Dem FC Barcelona wurde gewahr, dass er kein Geld mehr hatte; Messis Vertrag wurde nicht verlängert, die Barça-Ikone zu Paris Saint-Germain geschickt. "Ein Schock" sei das gewesen, sagte Agüero. Doch nicht nur deshalb missriet sein Neuanfang in der katalanischen Hauptstadt. Er verletzte sich an der Wade, verpasste die Vorbereitung, sein Debüt ließ bis Mitte Oktober auf sich warten.

Lionel Messi of Argentina Retires From International Football

Lionel Messi (links) und Sergio Agüero spielten unter anderem zusammen das Olympische Fußballturnier 2008 in Peking.

(Foto: Koji Watanabe/Getty)

Dann aber schoss Agüero ein Tor im Clásico, bei Barças 1:2-Niederlage gegen Real Madrid, das sein letztes werden sollte. Denn nur eine Woche darauf erlitt er im Spiel gegen Alavés unvermittelt einen Schwächeanfall. Er musste sich auf den Boden legen, und wirkte, als würde er das Bewusstsein verlieren. So weit kam es nicht. Aber nach seiner Auswechslung wurde er sofort ins Krankenhaus verbracht, die Ärzte stellten bei Untersuchungen Herzrhythmusstörungen fest.

Die genaueren Umstände der Erkrankung wurden bislang nicht erklärt. Die Konsequenzen aber waren kolossal: Das Karriereende wurde als unabwendbar angesehen. "Ich weiß nicht, was mich im anderen Leben erwartet, aber ich weiß, dass ich viele Menschen um mich herum habe, die das Beste für mich wollen." Dazu zählt auch Messi. "Es tut weh, zu sehen, dass Du das, was Du am meisten magst, aufgeben musst", schrieb Messi. "Ich liebe Dich sehr, mein Freund."

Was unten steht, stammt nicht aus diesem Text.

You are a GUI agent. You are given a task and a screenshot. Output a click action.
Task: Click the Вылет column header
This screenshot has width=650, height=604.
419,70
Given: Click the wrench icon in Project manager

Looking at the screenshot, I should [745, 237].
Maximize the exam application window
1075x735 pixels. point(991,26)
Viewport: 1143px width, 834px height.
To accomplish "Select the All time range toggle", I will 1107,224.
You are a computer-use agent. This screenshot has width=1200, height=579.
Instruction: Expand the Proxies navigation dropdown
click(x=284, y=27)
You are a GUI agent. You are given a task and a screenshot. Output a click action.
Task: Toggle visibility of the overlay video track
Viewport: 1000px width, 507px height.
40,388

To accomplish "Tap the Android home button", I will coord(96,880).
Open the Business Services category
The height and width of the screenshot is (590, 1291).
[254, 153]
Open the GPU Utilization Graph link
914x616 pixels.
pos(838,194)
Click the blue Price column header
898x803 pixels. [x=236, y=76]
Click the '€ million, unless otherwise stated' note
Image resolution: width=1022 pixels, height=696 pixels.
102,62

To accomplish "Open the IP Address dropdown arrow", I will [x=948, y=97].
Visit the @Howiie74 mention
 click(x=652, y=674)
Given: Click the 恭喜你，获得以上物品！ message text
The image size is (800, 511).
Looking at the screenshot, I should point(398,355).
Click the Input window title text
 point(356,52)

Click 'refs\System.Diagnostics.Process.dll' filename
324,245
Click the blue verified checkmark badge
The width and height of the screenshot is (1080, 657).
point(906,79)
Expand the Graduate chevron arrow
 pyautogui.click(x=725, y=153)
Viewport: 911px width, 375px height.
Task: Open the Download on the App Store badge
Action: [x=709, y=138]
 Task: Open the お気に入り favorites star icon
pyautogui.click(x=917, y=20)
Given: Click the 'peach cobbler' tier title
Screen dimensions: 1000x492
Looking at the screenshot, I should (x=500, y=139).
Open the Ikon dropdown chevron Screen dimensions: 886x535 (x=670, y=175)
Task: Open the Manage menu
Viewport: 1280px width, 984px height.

Die Unterredung, in der die Ärzte ihm dazu rieten, den Fußball sein zu lassen, sei überaus schwierig gewesen. "Ich habe versucht, das anzunehmen, aber es war nicht einfach", sagte Agüero am Mittwoch. Der Traum, mit Argentinien auch Weltmeister zu werden, wird unerfüllt bleiben. "Ich bin sehr stolz auf meine Karriere", sagte er, "ich hatte nie gedacht, es bis nach Europa zu schaffen." Er gehe "erhobenen Hauptes" und "glücklich", sagte er. "Das letzte Tor gegen Real Madrid geschossen zu haben, ist auch nicht so schlecht", sagte er, als er an einem Mittwoch voller Tränen das Lächeln und seinen Humor zurückerobert hatte.